═════ Data excerpts
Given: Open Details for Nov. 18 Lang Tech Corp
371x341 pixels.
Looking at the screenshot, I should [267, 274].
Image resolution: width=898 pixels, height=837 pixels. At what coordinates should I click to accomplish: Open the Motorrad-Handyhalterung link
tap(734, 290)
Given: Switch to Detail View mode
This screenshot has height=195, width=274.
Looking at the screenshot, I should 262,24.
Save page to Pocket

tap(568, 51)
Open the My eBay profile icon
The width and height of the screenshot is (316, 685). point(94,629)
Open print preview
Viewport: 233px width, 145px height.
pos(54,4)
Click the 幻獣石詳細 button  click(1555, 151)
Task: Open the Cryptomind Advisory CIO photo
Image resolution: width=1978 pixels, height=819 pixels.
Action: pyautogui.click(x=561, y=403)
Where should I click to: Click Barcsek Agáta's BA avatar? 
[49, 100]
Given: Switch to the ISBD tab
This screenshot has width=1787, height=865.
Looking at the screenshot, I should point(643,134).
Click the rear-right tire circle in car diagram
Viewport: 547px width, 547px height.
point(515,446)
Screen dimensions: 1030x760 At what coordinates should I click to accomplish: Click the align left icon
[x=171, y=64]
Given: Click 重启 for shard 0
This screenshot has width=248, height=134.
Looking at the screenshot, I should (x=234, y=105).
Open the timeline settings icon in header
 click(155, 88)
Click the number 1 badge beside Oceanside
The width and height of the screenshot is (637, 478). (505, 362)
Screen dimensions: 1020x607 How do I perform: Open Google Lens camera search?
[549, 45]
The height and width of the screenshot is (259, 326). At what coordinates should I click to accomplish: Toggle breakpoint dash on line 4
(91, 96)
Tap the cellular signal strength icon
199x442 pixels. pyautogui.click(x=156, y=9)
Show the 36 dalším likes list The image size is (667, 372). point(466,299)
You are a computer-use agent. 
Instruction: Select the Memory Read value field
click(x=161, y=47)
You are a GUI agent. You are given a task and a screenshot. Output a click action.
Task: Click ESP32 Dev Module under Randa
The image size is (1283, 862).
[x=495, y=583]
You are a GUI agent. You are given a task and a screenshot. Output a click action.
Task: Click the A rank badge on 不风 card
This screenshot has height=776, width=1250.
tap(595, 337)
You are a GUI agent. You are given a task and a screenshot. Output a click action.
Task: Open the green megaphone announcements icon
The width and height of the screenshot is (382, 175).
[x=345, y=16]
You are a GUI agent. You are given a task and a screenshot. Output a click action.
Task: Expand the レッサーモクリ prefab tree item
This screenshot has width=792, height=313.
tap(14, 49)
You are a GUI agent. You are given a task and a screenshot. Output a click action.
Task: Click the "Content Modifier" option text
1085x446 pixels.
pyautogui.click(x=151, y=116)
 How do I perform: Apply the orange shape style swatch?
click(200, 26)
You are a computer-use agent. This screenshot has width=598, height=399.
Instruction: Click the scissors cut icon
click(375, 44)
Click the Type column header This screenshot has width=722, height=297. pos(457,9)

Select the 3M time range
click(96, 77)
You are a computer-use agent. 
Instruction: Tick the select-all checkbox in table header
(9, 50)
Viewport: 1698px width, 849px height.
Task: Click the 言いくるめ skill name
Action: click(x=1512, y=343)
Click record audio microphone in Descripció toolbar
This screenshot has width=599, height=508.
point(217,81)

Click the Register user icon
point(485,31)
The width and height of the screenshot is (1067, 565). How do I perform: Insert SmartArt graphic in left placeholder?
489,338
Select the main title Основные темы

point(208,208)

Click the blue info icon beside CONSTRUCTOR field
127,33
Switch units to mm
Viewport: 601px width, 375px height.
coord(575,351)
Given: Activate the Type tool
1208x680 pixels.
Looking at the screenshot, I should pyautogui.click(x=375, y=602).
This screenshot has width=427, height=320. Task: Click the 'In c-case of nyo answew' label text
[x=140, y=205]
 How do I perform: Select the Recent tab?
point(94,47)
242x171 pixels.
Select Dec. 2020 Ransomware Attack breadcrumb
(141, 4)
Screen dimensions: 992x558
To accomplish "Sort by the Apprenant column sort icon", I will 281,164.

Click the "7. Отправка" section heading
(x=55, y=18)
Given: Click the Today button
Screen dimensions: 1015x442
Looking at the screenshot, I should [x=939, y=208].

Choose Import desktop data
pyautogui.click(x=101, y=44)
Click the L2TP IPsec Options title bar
══════════
Task requirements:
Please copy exactly the lines from the one that contains "The width and height of the screenshot is (1067, 565)." up to and including the final line of the listing above.

Answer to this problem:
The width and height of the screenshot is (1067, 565). How do I perform: Insert SmartArt graphic in left placeholder?
489,338
Select the main title Основные темы

point(208,208)

Click the blue info icon beside CONSTRUCTOR field
127,33
Switch units to mm
Viewport: 601px width, 375px height.
coord(575,351)
Given: Activate the Type tool
1208x680 pixels.
Looking at the screenshot, I should pyautogui.click(x=375, y=602).
This screenshot has width=427, height=320. Task: Click the 'In c-case of nyo answew' label text
[x=140, y=205]
 How do I perform: Select the Recent tab?
point(94,47)
242x171 pixels.
Select Dec. 2020 Ransomware Attack breadcrumb
(141, 4)
Screen dimensions: 992x558
To accomplish "Sort by the Apprenant column sort icon", I will 281,164.

Click the "7. Отправка" section heading
(x=55, y=18)
Given: Click the Today button
Screen dimensions: 1015x442
Looking at the screenshot, I should [x=939, y=208].

Choose Import desktop data
pyautogui.click(x=101, y=44)
Click the L2TP IPsec Options title bar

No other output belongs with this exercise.